1. n^(1/n)

Prove that the series $\displaystyle a_n=\root n\of {n}$ starting with $\displaystyle n=1$ has its maximum at $\displaystyle n=3$, therefore afterwords it strictly decreasing. (I know that $\displaystyle \lim_{n\rightarrow\infty}\root n\of {n}=1$.)

2. Hi

Maybe there is another way but I would do it by studying the function $\displaystyle f(x) = x^{\frac{1}{x}} = e^{\frac{ln x}{x}}$

3. Hi I'm new here. Just curious what level of math this would be??

4. I cannot really answer your question since I don't know the American education system.

What I can say is that you need to know how to calculate the derivative of $\displaystyle e^{\frac{ln x}{x}}$.

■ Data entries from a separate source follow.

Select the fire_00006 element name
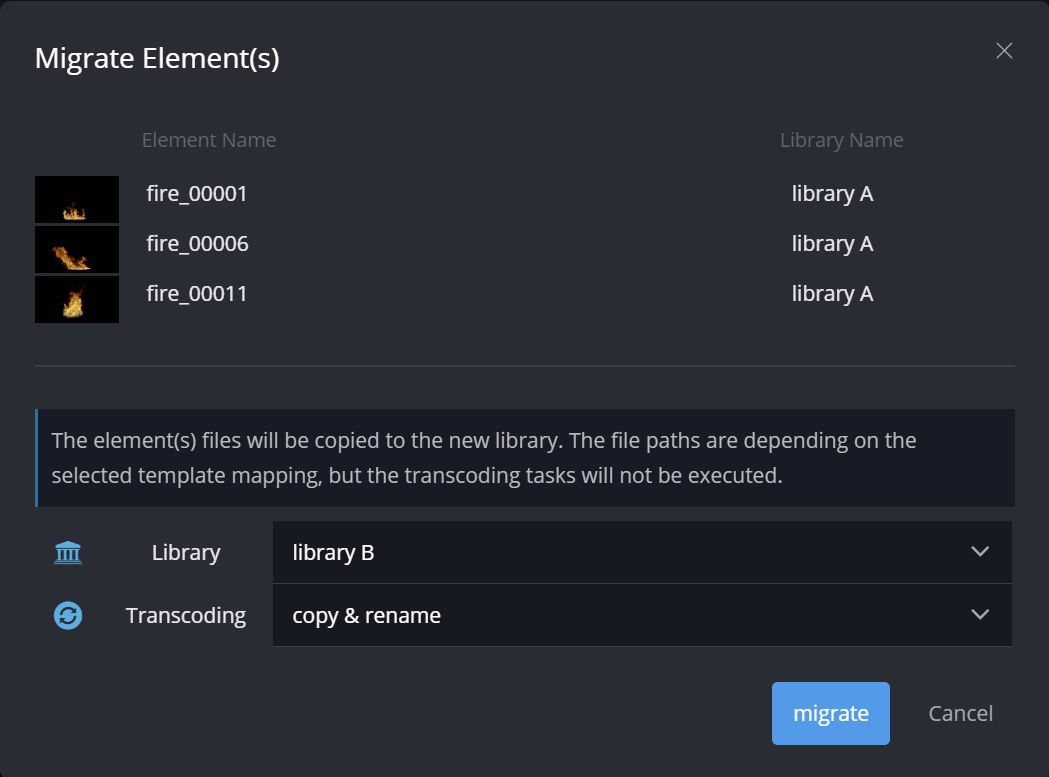1049x777 pixels. click(x=198, y=244)
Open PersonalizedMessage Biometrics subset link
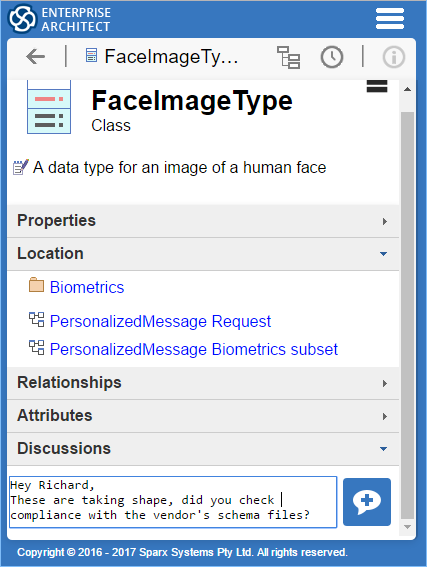 194,349
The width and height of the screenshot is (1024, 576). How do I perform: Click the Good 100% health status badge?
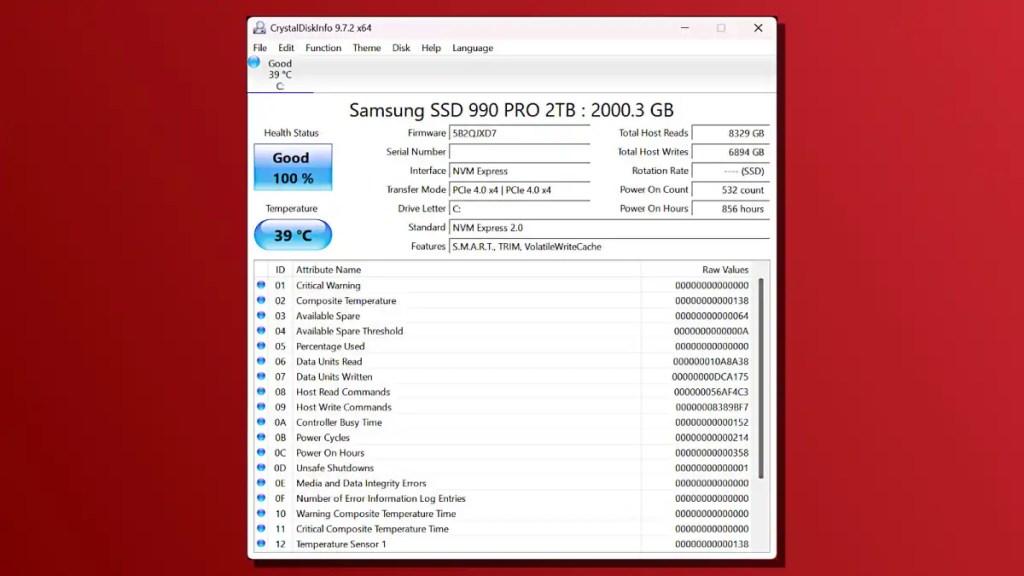(292, 168)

5. $\displaystyle f'(x)=e^{\frac {\ln x}x} \left(\frac{1}{x^2}-\frac{\ln x}{x^2}\right)=0\rightarrow x=e$. Thanks!

6. Fine !

Now you need to compare $\displaystyle 2^{\frac{1}{2}}$ and $\displaystyle 3^{\frac{1}{3}}$

7. Originally Posted by becky129622
Hi I'm new here. Just curious what level of math this would be??
Probably 1st year university level (but it probably depends on the country of origin).